(Data excerpts)
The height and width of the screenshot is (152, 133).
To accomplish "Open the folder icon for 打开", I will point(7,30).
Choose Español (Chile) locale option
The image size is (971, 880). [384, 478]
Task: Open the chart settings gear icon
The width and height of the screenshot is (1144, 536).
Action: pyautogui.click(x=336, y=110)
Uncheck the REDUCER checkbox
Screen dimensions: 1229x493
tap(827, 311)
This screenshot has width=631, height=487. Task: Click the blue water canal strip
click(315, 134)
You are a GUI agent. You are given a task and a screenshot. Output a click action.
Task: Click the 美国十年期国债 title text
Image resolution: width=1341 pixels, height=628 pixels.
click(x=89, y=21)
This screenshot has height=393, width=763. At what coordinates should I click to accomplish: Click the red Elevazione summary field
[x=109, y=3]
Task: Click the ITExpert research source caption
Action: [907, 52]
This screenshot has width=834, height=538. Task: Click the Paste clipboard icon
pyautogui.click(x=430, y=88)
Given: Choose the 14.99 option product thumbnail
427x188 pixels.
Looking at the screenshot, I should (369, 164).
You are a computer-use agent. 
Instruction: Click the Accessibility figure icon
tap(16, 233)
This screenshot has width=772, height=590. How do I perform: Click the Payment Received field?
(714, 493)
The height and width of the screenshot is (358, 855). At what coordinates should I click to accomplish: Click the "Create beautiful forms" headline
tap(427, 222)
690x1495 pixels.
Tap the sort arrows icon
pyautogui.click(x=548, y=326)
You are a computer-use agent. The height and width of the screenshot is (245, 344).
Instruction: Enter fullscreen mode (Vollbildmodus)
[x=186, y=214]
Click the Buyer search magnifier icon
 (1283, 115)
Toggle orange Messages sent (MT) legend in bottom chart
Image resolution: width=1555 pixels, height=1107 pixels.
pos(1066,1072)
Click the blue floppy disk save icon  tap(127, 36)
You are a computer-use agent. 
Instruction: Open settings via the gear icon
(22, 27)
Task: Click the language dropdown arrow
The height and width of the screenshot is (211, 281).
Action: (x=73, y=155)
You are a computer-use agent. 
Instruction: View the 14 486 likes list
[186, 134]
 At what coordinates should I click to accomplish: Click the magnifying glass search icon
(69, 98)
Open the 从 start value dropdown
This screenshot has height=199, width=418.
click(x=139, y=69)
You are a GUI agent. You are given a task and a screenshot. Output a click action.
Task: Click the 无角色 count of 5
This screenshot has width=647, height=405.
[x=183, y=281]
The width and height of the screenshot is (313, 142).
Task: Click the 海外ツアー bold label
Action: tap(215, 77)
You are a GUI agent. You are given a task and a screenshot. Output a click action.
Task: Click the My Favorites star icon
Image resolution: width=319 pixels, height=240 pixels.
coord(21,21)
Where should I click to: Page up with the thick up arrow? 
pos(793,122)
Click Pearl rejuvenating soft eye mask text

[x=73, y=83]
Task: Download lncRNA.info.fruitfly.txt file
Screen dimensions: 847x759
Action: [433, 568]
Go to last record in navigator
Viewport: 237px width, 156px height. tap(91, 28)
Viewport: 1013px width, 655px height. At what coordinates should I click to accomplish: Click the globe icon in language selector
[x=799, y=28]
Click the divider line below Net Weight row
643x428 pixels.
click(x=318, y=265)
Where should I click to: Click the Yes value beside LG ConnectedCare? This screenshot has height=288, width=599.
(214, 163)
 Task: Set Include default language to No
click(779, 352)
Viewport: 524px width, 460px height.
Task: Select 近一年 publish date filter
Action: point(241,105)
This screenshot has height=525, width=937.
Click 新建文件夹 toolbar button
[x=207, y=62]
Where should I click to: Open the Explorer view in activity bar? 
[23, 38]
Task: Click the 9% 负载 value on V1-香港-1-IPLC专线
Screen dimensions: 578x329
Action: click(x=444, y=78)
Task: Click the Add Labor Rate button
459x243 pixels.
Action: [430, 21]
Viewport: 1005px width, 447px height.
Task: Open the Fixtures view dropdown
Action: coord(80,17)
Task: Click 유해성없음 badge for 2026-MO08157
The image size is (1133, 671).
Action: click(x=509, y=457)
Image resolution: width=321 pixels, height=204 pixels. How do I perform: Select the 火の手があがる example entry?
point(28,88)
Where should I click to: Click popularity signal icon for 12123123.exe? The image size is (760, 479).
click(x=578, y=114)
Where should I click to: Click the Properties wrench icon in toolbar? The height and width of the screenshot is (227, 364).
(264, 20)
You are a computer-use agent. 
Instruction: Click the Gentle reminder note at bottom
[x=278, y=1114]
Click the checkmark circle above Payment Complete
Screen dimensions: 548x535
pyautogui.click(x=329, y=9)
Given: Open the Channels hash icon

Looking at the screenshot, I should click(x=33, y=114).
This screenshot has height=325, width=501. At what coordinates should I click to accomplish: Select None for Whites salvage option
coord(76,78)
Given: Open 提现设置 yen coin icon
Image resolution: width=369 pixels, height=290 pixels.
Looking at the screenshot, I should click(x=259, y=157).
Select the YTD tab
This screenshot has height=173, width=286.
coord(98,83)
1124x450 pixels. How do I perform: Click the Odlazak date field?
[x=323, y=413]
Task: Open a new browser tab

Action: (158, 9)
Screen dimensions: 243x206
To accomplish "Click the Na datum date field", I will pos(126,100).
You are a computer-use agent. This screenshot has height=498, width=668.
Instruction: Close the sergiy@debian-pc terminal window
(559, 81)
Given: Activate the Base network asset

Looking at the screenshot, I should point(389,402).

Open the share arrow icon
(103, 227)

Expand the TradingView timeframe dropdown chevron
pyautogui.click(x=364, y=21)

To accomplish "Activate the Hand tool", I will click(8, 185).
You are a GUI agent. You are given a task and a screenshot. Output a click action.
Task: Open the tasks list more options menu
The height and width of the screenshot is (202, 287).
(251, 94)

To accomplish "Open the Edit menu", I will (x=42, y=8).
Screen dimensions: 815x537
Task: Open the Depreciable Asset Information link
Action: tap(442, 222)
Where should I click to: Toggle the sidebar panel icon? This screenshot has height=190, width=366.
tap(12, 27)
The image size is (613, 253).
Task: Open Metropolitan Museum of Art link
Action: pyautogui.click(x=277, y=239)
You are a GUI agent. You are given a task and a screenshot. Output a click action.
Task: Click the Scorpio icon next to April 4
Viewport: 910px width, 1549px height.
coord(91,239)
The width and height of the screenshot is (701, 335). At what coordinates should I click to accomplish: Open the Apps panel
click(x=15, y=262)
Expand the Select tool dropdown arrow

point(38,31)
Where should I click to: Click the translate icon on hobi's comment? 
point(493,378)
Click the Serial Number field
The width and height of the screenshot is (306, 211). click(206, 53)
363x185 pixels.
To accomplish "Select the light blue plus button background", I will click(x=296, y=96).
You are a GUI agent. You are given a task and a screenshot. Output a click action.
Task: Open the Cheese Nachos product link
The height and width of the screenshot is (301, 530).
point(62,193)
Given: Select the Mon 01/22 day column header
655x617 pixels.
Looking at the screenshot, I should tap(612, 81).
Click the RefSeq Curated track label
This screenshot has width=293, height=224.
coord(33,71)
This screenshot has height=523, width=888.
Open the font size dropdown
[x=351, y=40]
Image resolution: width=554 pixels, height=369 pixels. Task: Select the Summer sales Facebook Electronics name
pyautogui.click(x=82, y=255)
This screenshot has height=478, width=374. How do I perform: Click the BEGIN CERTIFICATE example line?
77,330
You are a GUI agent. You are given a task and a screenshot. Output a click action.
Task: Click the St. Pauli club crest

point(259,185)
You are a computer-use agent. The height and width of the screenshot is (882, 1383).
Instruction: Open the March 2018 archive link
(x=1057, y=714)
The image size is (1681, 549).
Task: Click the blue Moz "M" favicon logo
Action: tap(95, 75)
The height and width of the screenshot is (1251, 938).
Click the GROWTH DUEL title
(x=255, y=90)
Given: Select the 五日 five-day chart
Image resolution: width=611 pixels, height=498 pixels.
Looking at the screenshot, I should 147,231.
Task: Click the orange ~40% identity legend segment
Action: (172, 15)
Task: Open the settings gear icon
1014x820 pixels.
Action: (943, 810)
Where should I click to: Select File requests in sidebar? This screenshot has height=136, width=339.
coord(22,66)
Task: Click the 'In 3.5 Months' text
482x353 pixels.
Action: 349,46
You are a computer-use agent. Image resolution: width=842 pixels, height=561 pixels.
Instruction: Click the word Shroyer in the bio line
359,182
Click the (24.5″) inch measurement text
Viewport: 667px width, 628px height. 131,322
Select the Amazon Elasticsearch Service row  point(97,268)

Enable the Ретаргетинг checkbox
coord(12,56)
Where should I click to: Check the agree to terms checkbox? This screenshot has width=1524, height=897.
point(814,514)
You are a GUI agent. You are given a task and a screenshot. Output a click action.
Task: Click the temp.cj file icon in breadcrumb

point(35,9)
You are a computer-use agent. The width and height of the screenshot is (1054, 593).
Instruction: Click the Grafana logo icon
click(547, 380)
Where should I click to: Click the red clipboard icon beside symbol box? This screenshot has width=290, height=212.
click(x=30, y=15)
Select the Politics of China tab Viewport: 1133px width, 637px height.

[TASK PROMPT]
All lines from the one containing "Task: Click the 'In 3.5 Months' text" through the end of the data, and no others, are to be given again word for word.

[EXERCISE OUTPUT]
Task: Click the 'In 3.5 Months' text
482x353 pixels.
Action: 349,46
You are a computer-use agent. Image resolution: width=842 pixels, height=561 pixels.
Instruction: Click the word Shroyer in the bio line
359,182
Click the (24.5″) inch measurement text
Viewport: 667px width, 628px height. 131,322
Select the Amazon Elasticsearch Service row  point(97,268)

Enable the Ретаргетинг checkbox
coord(12,56)
Where should I click to: Check the agree to terms checkbox? This screenshot has width=1524, height=897.
point(814,514)
You are a GUI agent. You are given a task and a screenshot. Output a click action.
Task: Click the temp.cj file icon in breadcrumb

point(35,9)
You are a computer-use agent. The width and height of the screenshot is (1054, 593).
Instruction: Click the Grafana logo icon
click(547, 380)
Where should I click to: Click the red clipboard icon beside symbol box? This screenshot has width=290, height=212.
click(x=30, y=15)
Select the Politics of China tab Viewport: 1133px width, 637px height.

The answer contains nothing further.